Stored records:
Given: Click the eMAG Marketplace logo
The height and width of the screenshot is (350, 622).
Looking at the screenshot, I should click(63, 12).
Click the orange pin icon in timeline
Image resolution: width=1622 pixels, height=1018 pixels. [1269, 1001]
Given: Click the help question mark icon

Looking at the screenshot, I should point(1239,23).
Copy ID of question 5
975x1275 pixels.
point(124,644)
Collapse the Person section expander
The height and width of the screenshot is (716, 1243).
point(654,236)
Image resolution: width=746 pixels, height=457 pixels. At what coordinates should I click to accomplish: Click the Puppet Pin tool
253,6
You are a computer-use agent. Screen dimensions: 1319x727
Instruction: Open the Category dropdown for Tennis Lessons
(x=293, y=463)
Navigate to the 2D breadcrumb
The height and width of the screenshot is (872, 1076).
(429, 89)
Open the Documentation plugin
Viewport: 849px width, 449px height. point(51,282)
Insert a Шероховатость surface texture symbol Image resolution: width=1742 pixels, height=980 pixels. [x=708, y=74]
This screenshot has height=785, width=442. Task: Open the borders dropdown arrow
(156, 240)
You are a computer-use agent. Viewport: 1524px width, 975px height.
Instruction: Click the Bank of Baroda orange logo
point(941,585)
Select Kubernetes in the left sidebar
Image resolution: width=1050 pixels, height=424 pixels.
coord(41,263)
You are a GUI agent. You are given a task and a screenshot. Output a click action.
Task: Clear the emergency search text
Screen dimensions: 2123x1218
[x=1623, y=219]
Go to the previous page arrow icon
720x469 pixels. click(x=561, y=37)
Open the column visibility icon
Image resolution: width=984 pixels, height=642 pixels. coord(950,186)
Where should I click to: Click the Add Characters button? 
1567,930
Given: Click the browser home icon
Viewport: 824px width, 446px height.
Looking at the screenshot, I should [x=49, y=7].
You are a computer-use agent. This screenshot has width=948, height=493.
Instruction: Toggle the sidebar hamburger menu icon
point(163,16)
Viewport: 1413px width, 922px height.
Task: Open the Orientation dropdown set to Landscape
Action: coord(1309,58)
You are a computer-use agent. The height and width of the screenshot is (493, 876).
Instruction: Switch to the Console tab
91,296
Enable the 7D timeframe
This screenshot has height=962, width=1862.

● EXERCISE PROMPT:
Would you give the number of lines of the data that include the string "computer"? Nothing else is wanted.

● COMPLETED TASK:
4